Erick Arciniega (colors), Mahmud Asrar (cover), Ariana Maher (letters), Tini Howard (writer), Tom Muller (design), Marcus To (art), Matt Wilson (cover)
July 14, 2021
This review contains spoilers for Excalibur #22.
We came really close to something worth celebrating as the issue opened with Beast joining Excalibur in an excursion to Otherworld to do some research, and Sherrif Whitechapel having a shoot first, ask questions later approach to law enforcement in her realm. Sadly, she took aim at Gambit instead of Beast, but luckily everyone’s favorite trash heap deflected the shot with his mutant power and won’t come back different.
The meat of the Otherworld plot involves Merlin’s vocal racism against mutants as Excalibur engineers a heist to free prisoners held by the wizard’s authoritarian regime. His steampunk fascist dystopia looks cool but is just a frightening change from how the character once was portrayed, which Betsy comments on. The heist sequence has some fun moments, most of them hinging on Gambit just having the time of his life. From finally using the tarot cards he stole to powering a steam engine, Gambit’s the absolute star of this issue, and it’s refreshing. Some time away from Rogue seems to be doing him a lot of good.
The other plot of the issue revolves around our sadly no longer departed secret agent. He is resurrected only to find out that he was killed by Coven Akkaba to free Morgan Le Fay in an effort to drive mutants out of Britain.
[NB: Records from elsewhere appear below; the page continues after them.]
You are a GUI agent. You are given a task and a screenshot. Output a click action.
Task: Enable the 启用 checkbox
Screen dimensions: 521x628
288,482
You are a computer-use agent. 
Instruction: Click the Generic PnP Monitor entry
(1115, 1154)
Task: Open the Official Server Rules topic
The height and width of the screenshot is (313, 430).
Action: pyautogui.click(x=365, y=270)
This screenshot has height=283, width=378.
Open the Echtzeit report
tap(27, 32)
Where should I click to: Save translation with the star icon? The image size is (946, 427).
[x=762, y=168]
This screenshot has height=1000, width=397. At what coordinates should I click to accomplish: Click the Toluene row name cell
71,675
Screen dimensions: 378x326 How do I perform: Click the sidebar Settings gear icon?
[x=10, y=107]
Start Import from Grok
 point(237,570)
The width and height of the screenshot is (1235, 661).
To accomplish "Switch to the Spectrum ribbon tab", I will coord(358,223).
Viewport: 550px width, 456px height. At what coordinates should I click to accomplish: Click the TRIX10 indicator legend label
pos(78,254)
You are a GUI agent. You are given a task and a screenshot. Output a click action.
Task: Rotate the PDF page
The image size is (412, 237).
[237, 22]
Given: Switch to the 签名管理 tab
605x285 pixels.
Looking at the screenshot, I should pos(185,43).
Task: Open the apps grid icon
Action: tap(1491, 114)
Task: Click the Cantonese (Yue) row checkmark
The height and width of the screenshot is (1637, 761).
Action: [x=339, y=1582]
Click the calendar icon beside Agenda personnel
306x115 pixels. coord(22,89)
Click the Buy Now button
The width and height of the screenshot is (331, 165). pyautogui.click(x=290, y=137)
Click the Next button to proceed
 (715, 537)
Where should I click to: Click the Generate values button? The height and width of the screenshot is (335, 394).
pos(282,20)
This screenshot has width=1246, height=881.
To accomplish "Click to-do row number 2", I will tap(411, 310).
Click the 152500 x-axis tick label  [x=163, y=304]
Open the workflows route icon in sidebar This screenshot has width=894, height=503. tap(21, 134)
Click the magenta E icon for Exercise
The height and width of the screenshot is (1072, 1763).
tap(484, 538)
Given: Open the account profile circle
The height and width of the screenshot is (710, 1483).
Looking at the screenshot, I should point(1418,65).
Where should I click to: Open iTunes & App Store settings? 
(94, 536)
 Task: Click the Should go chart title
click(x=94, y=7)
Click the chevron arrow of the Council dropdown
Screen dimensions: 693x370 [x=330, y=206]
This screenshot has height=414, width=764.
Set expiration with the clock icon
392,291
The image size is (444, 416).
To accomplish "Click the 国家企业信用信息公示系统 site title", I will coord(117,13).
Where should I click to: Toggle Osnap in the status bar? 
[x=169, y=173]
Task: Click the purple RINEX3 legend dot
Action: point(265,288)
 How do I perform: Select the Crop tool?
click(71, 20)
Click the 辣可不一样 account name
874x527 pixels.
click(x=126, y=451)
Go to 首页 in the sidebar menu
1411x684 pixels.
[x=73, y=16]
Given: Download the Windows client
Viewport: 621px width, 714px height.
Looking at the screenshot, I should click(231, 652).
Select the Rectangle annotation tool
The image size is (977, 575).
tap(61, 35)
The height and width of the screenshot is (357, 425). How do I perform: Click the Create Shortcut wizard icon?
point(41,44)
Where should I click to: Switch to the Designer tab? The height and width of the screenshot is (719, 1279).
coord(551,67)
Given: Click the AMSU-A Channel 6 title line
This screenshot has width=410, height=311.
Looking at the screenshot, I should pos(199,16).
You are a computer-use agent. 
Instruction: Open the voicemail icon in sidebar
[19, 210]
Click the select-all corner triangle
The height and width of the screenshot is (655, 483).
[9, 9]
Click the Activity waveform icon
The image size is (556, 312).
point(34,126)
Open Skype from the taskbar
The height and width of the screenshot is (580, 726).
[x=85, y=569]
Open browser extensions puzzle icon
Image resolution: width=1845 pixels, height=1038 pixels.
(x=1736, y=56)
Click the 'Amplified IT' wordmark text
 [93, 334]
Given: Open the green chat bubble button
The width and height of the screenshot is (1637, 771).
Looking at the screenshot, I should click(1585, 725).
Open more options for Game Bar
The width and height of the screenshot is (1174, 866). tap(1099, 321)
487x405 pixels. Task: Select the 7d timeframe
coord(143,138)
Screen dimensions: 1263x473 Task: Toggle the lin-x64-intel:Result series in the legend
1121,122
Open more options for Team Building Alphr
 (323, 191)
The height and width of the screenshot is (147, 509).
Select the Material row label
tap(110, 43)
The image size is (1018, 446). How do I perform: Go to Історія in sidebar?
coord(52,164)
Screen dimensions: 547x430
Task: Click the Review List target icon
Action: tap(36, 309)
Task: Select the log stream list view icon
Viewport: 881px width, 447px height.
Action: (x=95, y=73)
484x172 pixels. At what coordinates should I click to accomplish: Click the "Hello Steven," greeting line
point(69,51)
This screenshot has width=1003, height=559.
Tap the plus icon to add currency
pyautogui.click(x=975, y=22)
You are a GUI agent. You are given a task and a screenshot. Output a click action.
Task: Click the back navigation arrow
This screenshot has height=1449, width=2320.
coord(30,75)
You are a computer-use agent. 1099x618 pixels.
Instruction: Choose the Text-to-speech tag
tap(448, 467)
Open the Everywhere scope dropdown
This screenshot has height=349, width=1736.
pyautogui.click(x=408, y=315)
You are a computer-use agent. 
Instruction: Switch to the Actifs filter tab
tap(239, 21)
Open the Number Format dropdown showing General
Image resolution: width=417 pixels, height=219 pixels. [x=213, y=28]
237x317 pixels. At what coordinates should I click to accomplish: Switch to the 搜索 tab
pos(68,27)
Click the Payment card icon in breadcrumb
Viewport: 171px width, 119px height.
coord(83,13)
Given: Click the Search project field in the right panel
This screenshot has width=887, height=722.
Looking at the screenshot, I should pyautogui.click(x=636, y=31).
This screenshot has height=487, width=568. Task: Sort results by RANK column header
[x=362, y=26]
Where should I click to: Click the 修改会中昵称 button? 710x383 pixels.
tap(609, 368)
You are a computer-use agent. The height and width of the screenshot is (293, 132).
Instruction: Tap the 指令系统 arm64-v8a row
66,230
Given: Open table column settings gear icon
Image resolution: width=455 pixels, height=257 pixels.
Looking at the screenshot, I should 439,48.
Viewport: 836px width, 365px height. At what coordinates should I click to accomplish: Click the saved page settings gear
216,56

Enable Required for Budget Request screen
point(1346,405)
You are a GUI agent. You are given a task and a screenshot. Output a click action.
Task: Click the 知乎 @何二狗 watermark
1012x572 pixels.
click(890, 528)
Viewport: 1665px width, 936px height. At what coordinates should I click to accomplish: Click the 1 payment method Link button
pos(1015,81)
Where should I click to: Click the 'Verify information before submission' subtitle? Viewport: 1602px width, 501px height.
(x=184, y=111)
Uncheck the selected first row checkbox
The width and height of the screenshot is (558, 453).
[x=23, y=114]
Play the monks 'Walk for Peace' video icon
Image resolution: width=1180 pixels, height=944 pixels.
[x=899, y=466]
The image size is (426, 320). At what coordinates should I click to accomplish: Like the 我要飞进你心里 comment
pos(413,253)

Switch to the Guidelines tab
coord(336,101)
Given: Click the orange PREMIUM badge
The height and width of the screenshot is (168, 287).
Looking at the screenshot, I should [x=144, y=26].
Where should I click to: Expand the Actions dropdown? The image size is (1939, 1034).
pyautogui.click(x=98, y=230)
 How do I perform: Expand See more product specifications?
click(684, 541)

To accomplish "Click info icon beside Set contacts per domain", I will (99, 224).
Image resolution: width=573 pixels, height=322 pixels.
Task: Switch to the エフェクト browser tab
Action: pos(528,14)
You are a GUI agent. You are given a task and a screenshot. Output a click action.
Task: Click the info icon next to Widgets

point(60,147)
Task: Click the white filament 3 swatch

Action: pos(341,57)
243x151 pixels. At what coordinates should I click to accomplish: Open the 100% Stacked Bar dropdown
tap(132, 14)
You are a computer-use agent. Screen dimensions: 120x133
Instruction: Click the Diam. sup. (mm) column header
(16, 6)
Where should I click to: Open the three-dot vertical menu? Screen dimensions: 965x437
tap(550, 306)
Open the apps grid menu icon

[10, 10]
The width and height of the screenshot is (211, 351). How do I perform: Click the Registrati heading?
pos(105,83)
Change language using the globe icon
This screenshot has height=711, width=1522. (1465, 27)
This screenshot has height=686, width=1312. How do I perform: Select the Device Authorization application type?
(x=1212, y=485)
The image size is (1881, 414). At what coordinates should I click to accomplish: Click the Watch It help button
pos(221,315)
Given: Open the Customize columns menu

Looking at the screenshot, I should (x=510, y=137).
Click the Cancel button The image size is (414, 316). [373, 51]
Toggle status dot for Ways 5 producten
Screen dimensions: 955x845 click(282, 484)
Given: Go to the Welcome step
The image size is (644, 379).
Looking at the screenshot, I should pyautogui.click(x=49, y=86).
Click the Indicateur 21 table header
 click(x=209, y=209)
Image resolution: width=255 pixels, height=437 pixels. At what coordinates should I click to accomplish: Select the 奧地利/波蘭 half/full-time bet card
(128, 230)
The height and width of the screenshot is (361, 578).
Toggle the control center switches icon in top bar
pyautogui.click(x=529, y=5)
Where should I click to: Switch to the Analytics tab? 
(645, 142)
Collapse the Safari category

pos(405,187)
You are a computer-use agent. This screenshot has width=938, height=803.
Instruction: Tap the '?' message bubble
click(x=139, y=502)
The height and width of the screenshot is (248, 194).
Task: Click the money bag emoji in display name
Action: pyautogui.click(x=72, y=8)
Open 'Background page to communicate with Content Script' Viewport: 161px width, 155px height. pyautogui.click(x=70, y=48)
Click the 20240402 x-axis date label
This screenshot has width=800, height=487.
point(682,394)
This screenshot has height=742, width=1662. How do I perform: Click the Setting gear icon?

Things escalated immediately after the Gala beyond even what we saw in the last issue. Gates are being destroyed, mutants are completely unwelcome, the Braddock lighthouse is just ever so tantalizingly close to Britain but no longer a part of it. As Wisdom is resurrected Meggan tells him of these developments, and he lets out a guttural, primal scream that echoes across Krakoa.
Wisdom spends the remainder of the issue moping around the two islands that are not the shitty island that he wants to mope around while thinking of ways to undermine the British authority. Parts of his master plan are revealed at the end of the issue as he has four other mutants resurrected. These mutants were minor supporting characters in the original Captain Britain series, and all of them have been dead for at least the last forty years of real-time.
Now, none of these characters were identified as mutants when we last saw them, that’s an entirely new development for Excalibur #22, but they did have close ties to both Brian and Betsy Braddock. We still don’t know much about their new roles, other than a final data page that aligns each character with one of the classical humors of traditional alchemy. Each of the characters is assigned the humor that matches their hair color and a codename to match. Now, this is very likely meant to play into the alchemy angle, as this is the book about mutant magic, but given the book’s less than stellar track record in dealing with the racism that’s tied to British colonialism, it’s worth pointing out that those four colors grouped together do have a different meaning to many people, a meaning that is a couched in racism and hatred, and one that is good for them to call out.
I’m positive that that wasn’t Howard’s intention, but her recent track record makes this a touchy subject at best. I’m willing to give her the benefit of the doubt to continue the story, but I understand others that are not willing or able.